POM. You have to make another call?

PDL. Yes. I have to rush.

POM. OK. Just give me another couple of minutes. In a sense the NEC in Lusaka and the ANC here who said, "No, Mr Mandela, you're not going to meet with Chief Buthelezi or the Zulu King", they in a sense were responsible for at least perpetuating the situation in which the violence would continue?

PDL. Yes.

POM. So they have to take responsibility for the fact and just not say it's all due to the secret agents of the state and the third force who was out there doing all kind of things.

PDL. I think the question is, who stopped Madiba? That question must be answered because I think Madiba himself wanted to seize the opportunity.

POM. Yes he did, he says so. Who do you think would have?

PDL. And then I also think there is one initiative that was by the church. At that time the Bishop (Stanley Magoba) was still in the church. He was part of the peace initiative in KZN and he was responsible for the first meeting to look at the situation, peace talks in the province, between Buthelezi and Mandela, he organised it as the Presiding Bishop of the Methodist Church at the time. So I think you must just talk to him also about that.

POM. Buthelezi is a Methodist isn't he?

PDL. No. Mandela is a Methodist.

POM. I thought he was an atheist. Gee! Do you see the swing of support to the DP as something that's temporary?

PDL. It's temporary yes and it's just a rotation of voters, white voters.

POM. And it will switch back. Is the UDM going to make any impact, did it do OK given the fact that it had no government financing of any description, was starting from scratch?

PDL. Yes, they did pretty well and there again it shows it's hard work.

POM. Would you consider some kind of a coalition with them?

PDL. Well part of our agenda, the PAC's agenda, is to develop principles around co-operation.

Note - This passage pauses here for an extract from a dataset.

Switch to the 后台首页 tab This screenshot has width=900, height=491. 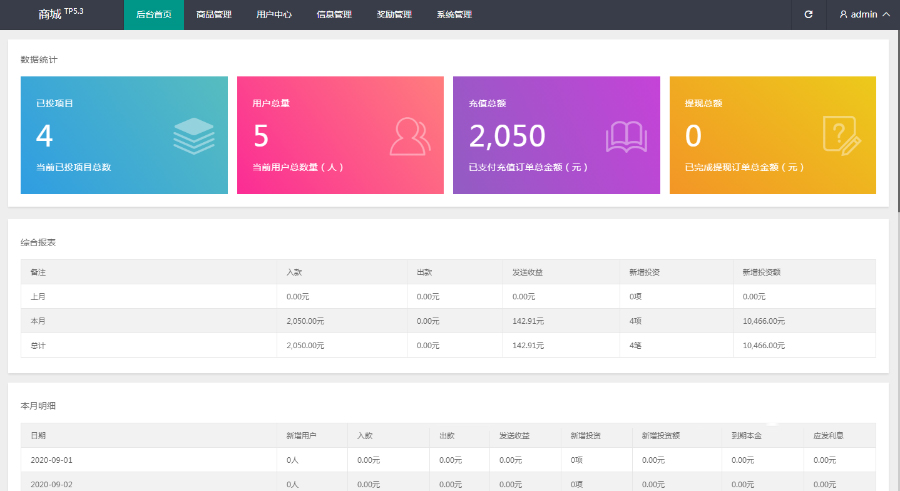154,15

POM. To develop principles around?

PDL. Around co-operation with other parties. You see it's part of this whole overall and re-look at the PAC where we're also going to discuss that, so that when we go into co-operation on alliance or whatever with any political party we must at least have some guidelines on the basis of what we are going to do. Obviously we don't want to go in a coalition, an alliance with a party just to oppose the ANC. You will have to look much more deeply to see what common ground there is around economic issues, economic policies, the whole socio-economic development issues and things like that. You need to find some common ground on policy rather than just get together to oppose the ANC. Even that we must still develop as the PAC. There is one discussion document around prepared by one of our members from, I think, the Northern Province where people are now beginning to debate these issues and look at it.

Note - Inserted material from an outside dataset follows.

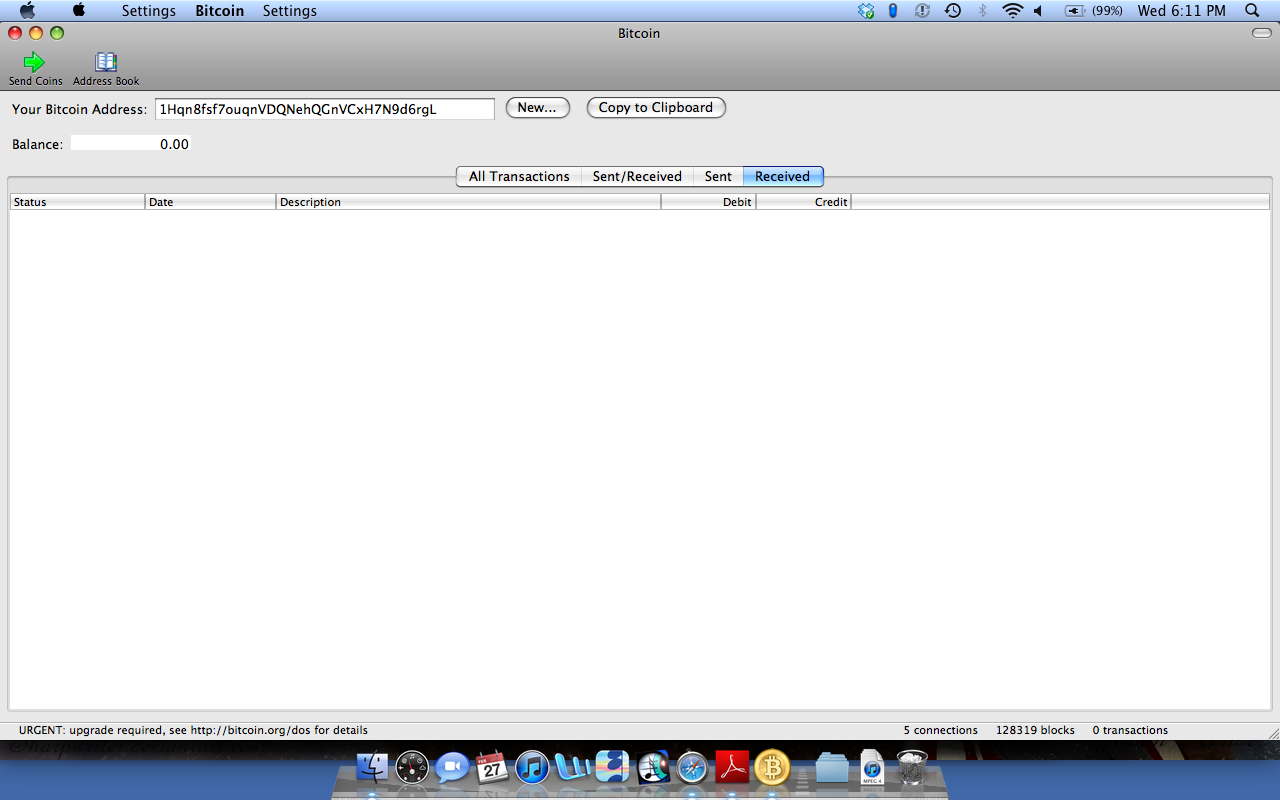Launch Safari from the dock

POM. Can I get a copy of that too?

PDL. Yes.

POM. That's the PAC report on the election, you know it won't see the light of day. I just want you to know this, it won't go into the newspapers.

PDL. And this one on co-operation. I have to run, but if there's anything else you can get me on my cell.

POM. I'll have Judy ring your secretary and just follow up on those reports.

PDL. If there's anything else you want to talk to me about you can just give me a call.

POM. Did you see that Roelf went to Northern Ireland? I thought Patricia Keefer told you, did she? I arranged for him to go, working with the Unionists and McGuinness and Adams and they said would the two boys come over. Cyril said no he was too busy, but he said, "Anyway", and this disappointed me, really disappointed me, he said, "I couldn't go with Roelf anyway. The ANC wouldn't let me." He said, "In fact the ANC wouldn't let me."

PDL. Who? Who from the ANC?

POM. He said the NEC in the ANC wouldn't approve it, that Ramaphosa would go with Meyer.

PDL. Oh what nonsense!

POM. I thought, that's what this whole process is about, reconciliation. You were far more advanced in 1997 than you are now. But Roelf went and Mitchell was at the point of giving up, throwing in the towel, going home. In fact when Roelf met with him for breakfast the first day he had his bags packed, he was on his way to London back to the States, and Roelf said to him, "You're going nowhere." And he arranged a dinner between Trimble, Adams and Mitchell, it lasted five hours on the Friday night. Saturday Mitchell said he would give it another week.